In fact, the history of this relationship at times stormy, at times harmonious is for the author the history of the progressive loss of the notion of the garden as a "sacred space" to become over time an object symbol of power and of violent domestication by man.
I especially loved the chapter dedicated to Louis XIV's landscaper, André Le Nôtre, who designed the gardens of Versailles.
It goes without saying that these gardens are, for the average Frenchman, the
summum
of French gardening, one of the samples of the
grandeur
(grandeur) of the king and, therefore, of the whole of France.
And if I loved the chapter, it is because the author does a reverse reading to the conventional one: he exposes the case as an example of the height of aggression against nature, a real declared “war”.
I quote literally: "It consisted of a military operation whose enemy was nature."
And I refer to the tests.
In fact I found out from the book that in the initial stage of construction of the garden to excavate the swamp and create the Grand Canal, which is the central element of the garden, the soldiers of the Swiss Guard were deployed.
Many of them lost their lives when poisoned by the gases of the swamp.
Later, thirty-seven infantry battalions and six squadrons of soldiers were required along with eight thousand civilian workers for the construction of an aqueduct, which was to transport the water to the garden.
Three years later the unfinished project had to be abandoned.
On the way some ten thousand people died, real people killed in combat.
I wonder if today we have really learned the lesson of Louis XIV and his cravings for megalomania.
Aren't we still raping nature, only this time our ambition is measured on a global scale?
We dig deeper and deeper, we build higher and higher, and bigger and bigger, sometimes along the water;
we dirty more and more not only the fields but also the oceans.
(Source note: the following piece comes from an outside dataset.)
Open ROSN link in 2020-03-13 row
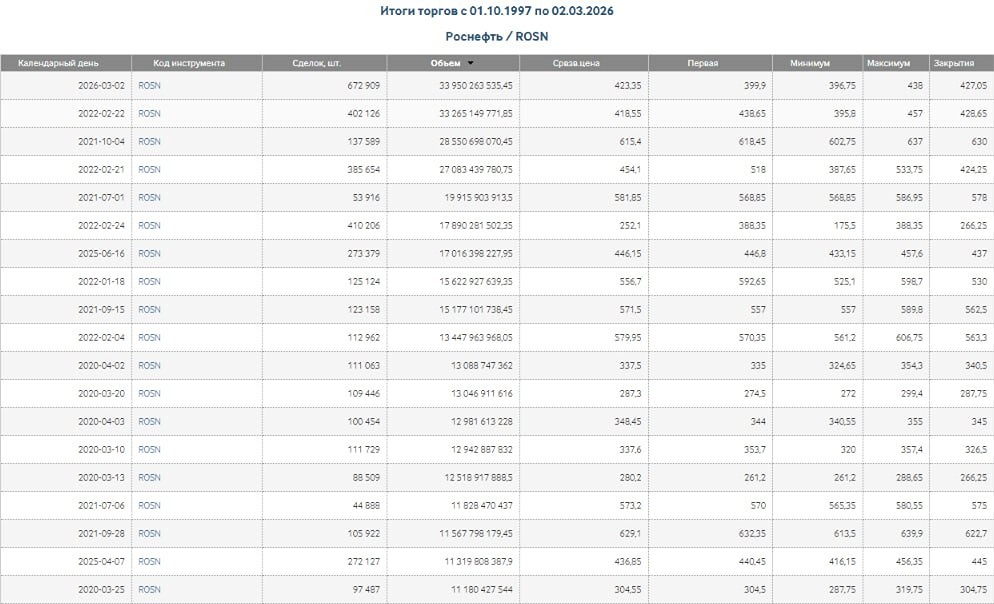coord(149,478)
(c) The fertility of the Earth
There is no mastermind of the crime to whom we can point the finger, as the Sun King could have been in his day, but the shame of such crime is shared by all of us.
We do not send armies but it is also, in my view, an open war against nature, from which we want to extract more and more resources for our use and enjoyment and to which we want to submit to our control without limits and therefore without conscience. .
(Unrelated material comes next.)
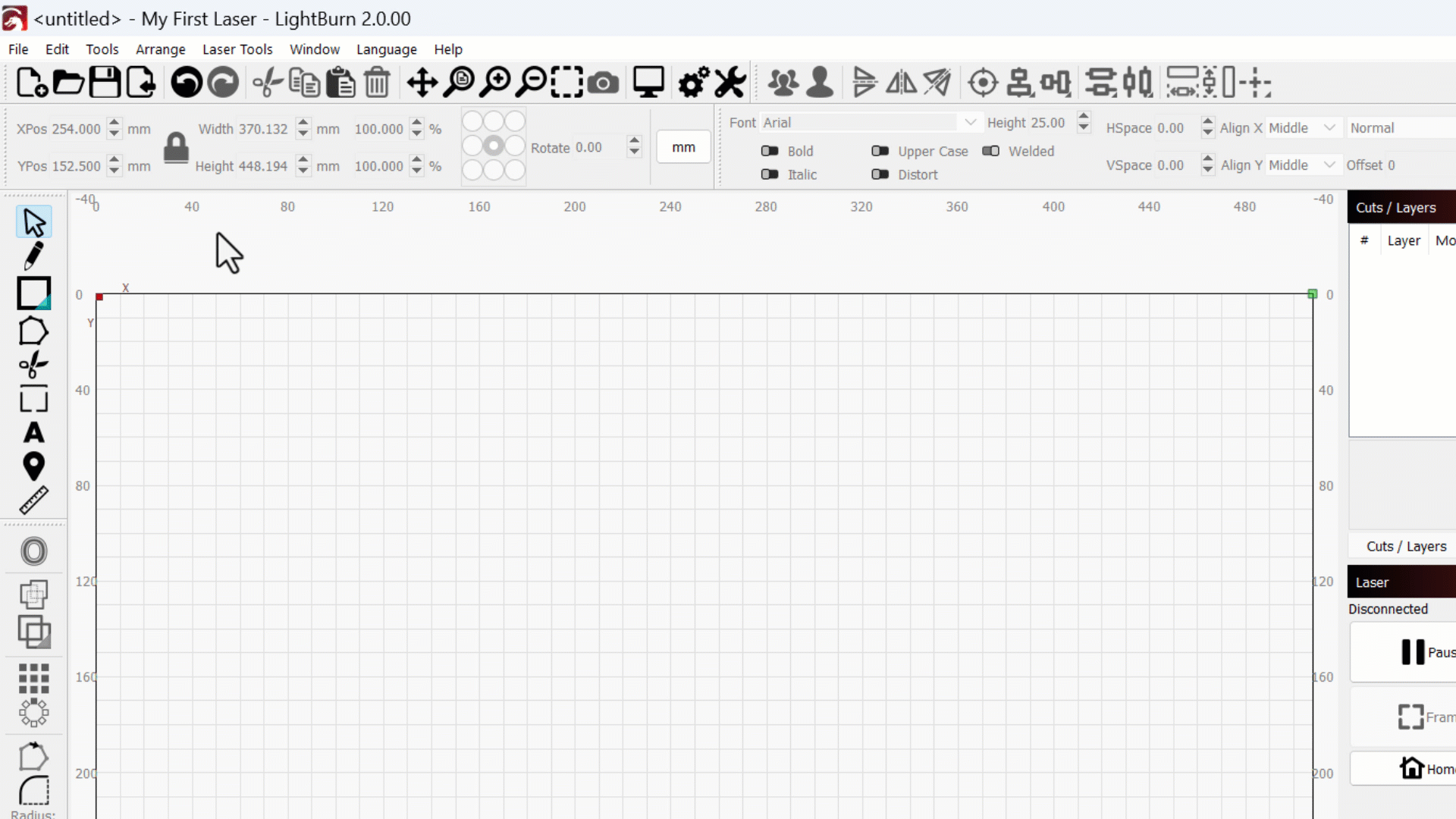1456x819 pixels.
Task: Click the Preview monitor icon
Action: pyautogui.click(x=648, y=83)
I wish we learned from Gertrude Jekyll and Claude Monet, both of whom are presented as positive role models in the book.
Both were gardeners who painted or painters who took care of the garden: the green space conceived as a place of artistic inspiration, as a painting or even as an icon.
What if the garden was still today, as in the past, a place, like other possible places, where we simply admire creation and where today we must more than ever give up for its sake, and for ours, to violate it?